The surveys showed that stigmatising attitudes were very widely shared. In the earliest surveys included in the analysis, 84% of men and 91% of women gave a stigmatising response to at least one of these questions. But those figures did decline a little over the decade that followed, to 81% and 88% respectively.

That decade was a period of significant scale-up of HIV treatment in many African countries, thanks to Global Fund and PEPFAR funding. At the time of the earliest surveys in 2003 to 2006, just 2% of people living with HIV in the countries studied were receiving HIV treatment. During the period of analysis, coverage increased by an average of 17% in these countries, with some countries making better progress than others.

The data suggest a link between improving antiretroviral coverage and decreasing HIV stigma. For example, surveys were conducted in Zimbabwe in 2005 and 2010, a period in which treatment coverage increased by 23%. Comparing the second survey to the first, 28% fewer men and 23% fewer women expressed stigmatising views.

Looking at all 18 countries together – and making statistical adjustments for other factors that could influence the results – there was a statistically significant association between the proportion of people living with HIV receiving HIV treatment and the percentage of the general population endorsing HIV-related stigma.
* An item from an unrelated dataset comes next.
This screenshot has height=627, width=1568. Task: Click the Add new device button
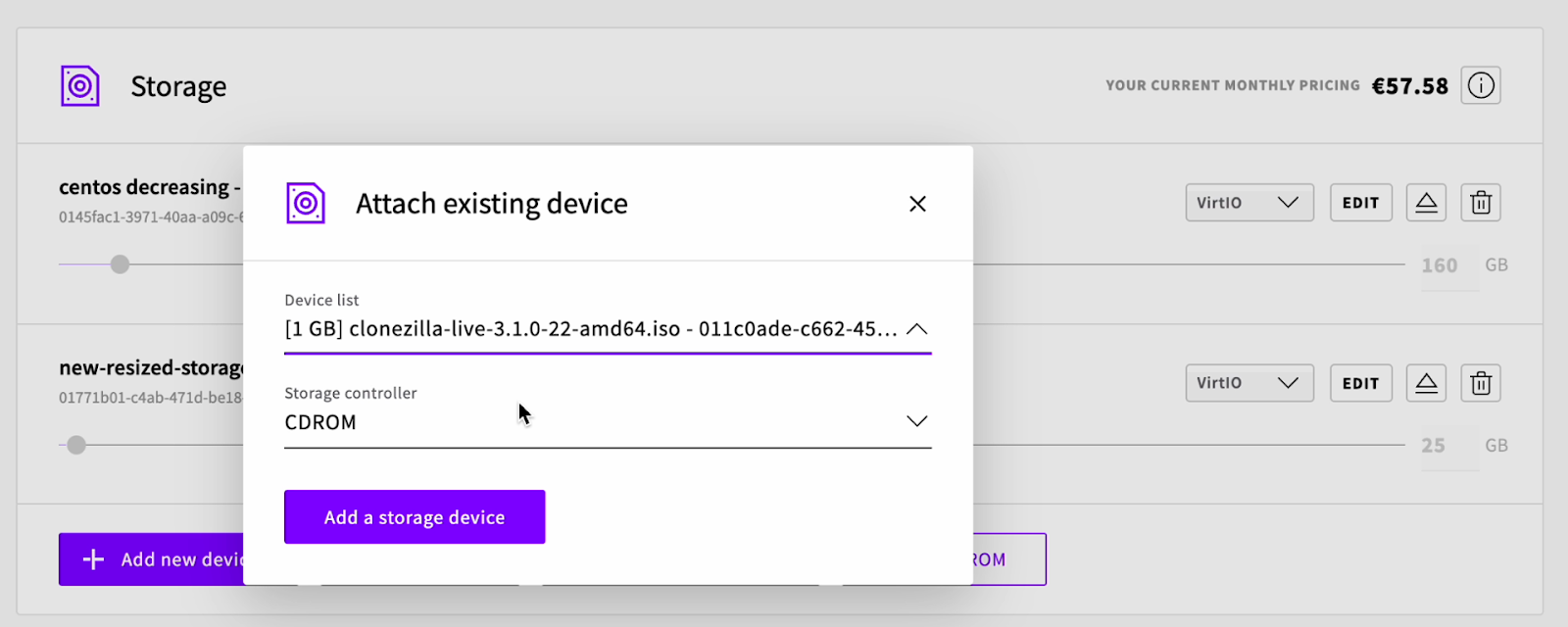click(152, 559)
For each 10% increase in HIV treatment coverage, 2.8% fewer men and 2.3% fewer women gave stigmatising responses to at least one of the questions.

The impact was clearest in the countries with a higher prevalence of HIV included in the study (Cameroon, Kenya, Lesotho, Mozambique, Nigeria, Rwanda, Tanzania, Uganda and Zimbabwe). Here, for each 10% increase in HIV treatment coverage, 4.3% fewer people gave stigmatising answers.

When countries with an HIV prevalence lower than 2.8% were analysed together, there were no statistically significant associations between treatment coverage and stigma.

“Our findings suggest that an additional important benefit of antiretroviral therapy scale-up may be the diminution of HIV-related stigma in the general population,” the authors conclude. They note that there are few data to show that other stigma-reduction interventions are effective.

They suggest that because treatment improves the physical health of people living with HIV and allows them to contribute economically to society, treatment undermines one source of HIV stigma. This effect would be most apparent in higher prevalence countries.

Nonetheless, the reductions in HIV stigma seen were modest, with stigma remaining deeply entrenched in many African countries.


Chan BT et al. HIV Treatment Scale-Up and HIV-Related Stigma in Sub-Saharan Africa: A Longitudinal Cross-Country Analysis. American Journal of Public Health, 2015. (Abstract).